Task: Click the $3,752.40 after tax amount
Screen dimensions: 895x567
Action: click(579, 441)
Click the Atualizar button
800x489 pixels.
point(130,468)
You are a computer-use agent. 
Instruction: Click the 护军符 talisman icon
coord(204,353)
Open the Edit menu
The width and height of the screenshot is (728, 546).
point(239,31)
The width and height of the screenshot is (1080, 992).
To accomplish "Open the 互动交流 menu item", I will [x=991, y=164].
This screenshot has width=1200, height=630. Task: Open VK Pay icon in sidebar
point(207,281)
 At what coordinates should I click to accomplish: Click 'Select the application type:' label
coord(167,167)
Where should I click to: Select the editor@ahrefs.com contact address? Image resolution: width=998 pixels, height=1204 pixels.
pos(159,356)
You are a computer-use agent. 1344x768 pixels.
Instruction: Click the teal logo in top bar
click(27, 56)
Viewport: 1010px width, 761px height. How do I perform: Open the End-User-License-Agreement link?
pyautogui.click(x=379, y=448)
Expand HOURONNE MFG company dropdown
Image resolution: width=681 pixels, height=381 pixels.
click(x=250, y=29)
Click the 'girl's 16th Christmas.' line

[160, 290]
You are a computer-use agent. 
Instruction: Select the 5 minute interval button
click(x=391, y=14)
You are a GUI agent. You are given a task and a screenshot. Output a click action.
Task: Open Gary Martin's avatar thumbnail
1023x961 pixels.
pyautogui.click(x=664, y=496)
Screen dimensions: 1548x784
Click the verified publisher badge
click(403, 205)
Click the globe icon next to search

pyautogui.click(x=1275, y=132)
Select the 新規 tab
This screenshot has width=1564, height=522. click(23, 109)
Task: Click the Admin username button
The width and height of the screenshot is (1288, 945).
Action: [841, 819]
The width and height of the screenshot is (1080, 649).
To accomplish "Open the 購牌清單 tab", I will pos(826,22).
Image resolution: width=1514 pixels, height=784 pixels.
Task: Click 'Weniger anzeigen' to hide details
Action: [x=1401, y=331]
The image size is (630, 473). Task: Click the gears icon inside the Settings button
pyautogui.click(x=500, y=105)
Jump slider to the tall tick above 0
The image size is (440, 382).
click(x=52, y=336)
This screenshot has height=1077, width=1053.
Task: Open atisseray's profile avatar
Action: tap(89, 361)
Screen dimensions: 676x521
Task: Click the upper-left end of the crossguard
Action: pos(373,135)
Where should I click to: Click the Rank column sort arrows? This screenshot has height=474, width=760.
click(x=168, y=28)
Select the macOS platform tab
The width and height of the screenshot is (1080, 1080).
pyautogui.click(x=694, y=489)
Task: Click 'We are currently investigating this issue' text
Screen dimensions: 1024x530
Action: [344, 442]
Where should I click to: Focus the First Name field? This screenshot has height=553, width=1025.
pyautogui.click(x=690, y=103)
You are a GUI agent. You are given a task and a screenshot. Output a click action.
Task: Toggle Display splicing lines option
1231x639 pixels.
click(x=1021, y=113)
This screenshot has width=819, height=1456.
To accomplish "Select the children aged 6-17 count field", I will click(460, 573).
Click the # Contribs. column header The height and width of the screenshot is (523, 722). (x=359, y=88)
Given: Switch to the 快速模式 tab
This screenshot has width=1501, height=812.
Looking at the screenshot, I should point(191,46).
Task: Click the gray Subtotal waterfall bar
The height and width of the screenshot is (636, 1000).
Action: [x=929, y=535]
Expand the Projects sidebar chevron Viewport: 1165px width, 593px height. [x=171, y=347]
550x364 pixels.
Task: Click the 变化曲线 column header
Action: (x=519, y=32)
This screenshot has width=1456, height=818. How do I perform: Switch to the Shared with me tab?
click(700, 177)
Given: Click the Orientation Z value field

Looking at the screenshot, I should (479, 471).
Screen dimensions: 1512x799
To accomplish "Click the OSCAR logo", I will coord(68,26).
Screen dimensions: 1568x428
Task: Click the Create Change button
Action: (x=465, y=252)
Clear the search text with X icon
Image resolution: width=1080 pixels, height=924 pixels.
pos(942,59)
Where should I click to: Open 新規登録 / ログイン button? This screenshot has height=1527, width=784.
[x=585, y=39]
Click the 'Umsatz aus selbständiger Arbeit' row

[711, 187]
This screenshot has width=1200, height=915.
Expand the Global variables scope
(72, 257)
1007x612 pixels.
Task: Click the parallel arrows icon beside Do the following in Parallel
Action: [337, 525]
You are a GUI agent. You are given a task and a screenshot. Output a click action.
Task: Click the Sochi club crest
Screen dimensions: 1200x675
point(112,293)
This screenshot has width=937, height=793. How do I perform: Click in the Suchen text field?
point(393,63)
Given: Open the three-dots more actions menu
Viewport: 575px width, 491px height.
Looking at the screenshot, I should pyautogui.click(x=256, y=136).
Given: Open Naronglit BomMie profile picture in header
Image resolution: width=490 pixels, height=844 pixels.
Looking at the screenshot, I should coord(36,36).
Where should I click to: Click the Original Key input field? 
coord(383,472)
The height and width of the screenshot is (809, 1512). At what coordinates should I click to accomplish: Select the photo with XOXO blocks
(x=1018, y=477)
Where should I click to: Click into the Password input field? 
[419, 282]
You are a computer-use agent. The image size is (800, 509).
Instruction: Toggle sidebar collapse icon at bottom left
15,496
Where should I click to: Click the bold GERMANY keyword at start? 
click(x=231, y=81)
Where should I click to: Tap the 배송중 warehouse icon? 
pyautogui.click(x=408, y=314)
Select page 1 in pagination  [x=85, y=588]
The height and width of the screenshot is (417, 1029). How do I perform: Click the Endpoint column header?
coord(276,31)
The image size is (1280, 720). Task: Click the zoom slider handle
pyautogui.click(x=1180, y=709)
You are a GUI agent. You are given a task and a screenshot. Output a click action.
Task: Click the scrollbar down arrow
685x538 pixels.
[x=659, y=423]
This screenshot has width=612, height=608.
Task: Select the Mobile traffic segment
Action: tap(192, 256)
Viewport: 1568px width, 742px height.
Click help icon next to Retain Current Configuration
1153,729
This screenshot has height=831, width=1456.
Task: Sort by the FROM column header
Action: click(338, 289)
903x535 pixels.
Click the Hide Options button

Task directions
What lines in the material above hold the word "computer"? Pull them out.

Result
You are a computer-use agent. 
You are a computer-use agent. 1344x768 pixels.
You are a computer-use agent. 
You are a computer-use agent. The image size is (800, 509).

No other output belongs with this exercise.